_AUFGABEN_:
1. Erkläre bitte in ein bis drei Sätzen, warum die neue Regelung laut Seitenauszug dem Recht auf einen fairen Prozess widerspricht.
2. Beantworte zum Seitenauszug kurz:
(a) An welchem Datum fällte der Verfassungsgerichtshof seinen Entscheid?
(b) Wer hätte nach der annullierten Gesetzesabänderung die Nichtigkeit noch aufwerfen können?
(c) Welche Rechte einer Partei würden laut dem letzten Absatz missachtet?

_SEITENAUSZUG_:
Nichtigkeit einer Verfahrensunterlage wegen Verstoß gegen Sprachengesetzgebung bleibt von Amts wegen festzustellen
22.09.2019Durch Entscheid vom 19. September 2019 (n°120/2019) annullierte der Verfassungsgerichtshof die neue Gesetzgebung bezüglich der Nichtigkeit von Verfahrensunterlagen bei Missachtung der Sprachengesetzgebung.
Die annullierte Gesetzesabänderung* sah vor, dass die Nichtigkeit einer Verfahrensunterlage wegen Verstoß gegen die Sprachengesetzgebung** künftig nicht mehr von Amts wegen festgestellt werden kann, sondern dass sie nur durch die Parteien, die ein Interesse nachweisen, in limine litis (vor jedem anderen Rechtsmittel) aufgeworfen werden kann.
Mit anderen Worten, die Nichtigkeit kann nur zu Beginn durch die Parteien geltend gemacht werden, die darüber hinaus den Nachweis erbringen müssen, dass ihre Interessen verletzt wurden.
Der Verfassungsgerichtshof hat entschieden, dass die neue Regelung die Verfassung und grundlegende Rechtsprinzipien missachtet.
Wenn der Richter nicht mehr die Möglichkeit hat die Nichtigkeit einer Verfahrensunterlage (z.B. einer Expertisen, der Schlussanträge, usw.) von Amts wegen festzustellen, so besteht das Risiko, dass er keine andere Wahl hat als die jeweilige Verfahrensunterlage in einer anderen Sprache als die vorgeschriebene zu analysieren. Der Richter wäre somit gezwungen Verfahrensunterlagen zu verstehen, die in einer anderen Sprache verfasst sind, als die die er dem Gesetz nach beherrschen muss. Eine solche Regelung widerspricht dem Recht auf einen fairen Prozess.
Erbringt eine Partei nicht den Nachweis der Benachteiligung seiner Interessen oder vergisst sie das Sprachenproblem rechtzeitig geltend zu machen (in limine litis), so wäre sie ebenfalls gezwungen die Verfahrensunterlage in einer anderen Sprache zu verstehen. Dies würde ihre Verteidigungsrechte missachten.

_ENTNOMMENE ZEILEN_:
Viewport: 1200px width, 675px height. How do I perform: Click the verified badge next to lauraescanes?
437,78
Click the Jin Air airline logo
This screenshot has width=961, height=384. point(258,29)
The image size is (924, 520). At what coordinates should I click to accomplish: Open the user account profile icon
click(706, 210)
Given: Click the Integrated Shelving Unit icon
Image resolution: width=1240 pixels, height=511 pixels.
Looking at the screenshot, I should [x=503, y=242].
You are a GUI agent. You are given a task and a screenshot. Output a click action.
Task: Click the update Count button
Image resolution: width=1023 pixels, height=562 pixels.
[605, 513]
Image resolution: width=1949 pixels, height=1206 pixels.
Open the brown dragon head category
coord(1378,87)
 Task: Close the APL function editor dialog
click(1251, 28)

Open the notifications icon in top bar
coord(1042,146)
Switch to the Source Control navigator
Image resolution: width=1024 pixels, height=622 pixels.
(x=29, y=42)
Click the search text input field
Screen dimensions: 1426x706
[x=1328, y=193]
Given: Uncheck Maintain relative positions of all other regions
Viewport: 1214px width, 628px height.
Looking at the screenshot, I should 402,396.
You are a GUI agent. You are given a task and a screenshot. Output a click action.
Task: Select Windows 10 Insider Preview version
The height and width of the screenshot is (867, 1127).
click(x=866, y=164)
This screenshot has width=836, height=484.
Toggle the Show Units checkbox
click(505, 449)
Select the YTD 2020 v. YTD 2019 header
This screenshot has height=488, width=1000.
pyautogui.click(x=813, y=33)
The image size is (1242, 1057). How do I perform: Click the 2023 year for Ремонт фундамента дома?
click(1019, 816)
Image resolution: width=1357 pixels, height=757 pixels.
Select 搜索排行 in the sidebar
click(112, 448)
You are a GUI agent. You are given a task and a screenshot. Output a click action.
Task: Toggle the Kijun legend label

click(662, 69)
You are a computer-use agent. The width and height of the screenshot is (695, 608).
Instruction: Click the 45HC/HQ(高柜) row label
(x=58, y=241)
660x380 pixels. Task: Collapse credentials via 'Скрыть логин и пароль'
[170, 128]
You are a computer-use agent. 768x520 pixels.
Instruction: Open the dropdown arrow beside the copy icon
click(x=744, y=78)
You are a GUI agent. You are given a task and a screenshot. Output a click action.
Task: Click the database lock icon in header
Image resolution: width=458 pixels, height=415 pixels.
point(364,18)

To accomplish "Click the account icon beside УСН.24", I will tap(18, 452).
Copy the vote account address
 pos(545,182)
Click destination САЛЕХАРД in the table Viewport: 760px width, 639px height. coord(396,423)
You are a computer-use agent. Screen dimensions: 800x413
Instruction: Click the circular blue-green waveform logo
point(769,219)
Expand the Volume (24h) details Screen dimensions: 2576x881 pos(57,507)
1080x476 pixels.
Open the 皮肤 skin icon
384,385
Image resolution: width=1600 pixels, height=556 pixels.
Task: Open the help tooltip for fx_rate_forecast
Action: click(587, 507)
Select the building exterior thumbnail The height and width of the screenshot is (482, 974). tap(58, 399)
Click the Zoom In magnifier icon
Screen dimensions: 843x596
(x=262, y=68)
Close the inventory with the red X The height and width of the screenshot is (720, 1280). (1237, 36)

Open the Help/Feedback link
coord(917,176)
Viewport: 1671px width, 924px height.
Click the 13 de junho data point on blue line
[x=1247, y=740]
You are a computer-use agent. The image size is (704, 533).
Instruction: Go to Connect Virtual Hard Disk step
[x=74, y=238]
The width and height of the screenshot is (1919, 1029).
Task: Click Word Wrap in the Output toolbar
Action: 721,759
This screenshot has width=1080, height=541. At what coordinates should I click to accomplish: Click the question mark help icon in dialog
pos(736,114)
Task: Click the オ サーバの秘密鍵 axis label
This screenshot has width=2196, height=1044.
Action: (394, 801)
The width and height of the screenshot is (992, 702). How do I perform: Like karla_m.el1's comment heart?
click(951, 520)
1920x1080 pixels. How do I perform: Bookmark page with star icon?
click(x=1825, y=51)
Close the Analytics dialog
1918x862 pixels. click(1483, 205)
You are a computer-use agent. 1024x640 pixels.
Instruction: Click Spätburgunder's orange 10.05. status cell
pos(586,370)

_ERWARTETE ANTWORTEN_:
1. Könnte der Richter die Nichtigkeit einer Verfahrensunterlage nicht mehr von Amts wegen feststellen, müsste er sie womöglich in einer anderen als der vorgeschriebenen Sprache analysieren. Er wäre damit gezwungen, Unterlagen in einer Sprache zu verstehen, die er dem Gesetz nach nicht beherrschen muss.

2.
(a) Am 19. September 2019 (n°120/2019).
(b) Nur die Parteien, die ein Interesse nachweisen, und zwar in limine litis.
(c) Ihre Verteidigungsrechte.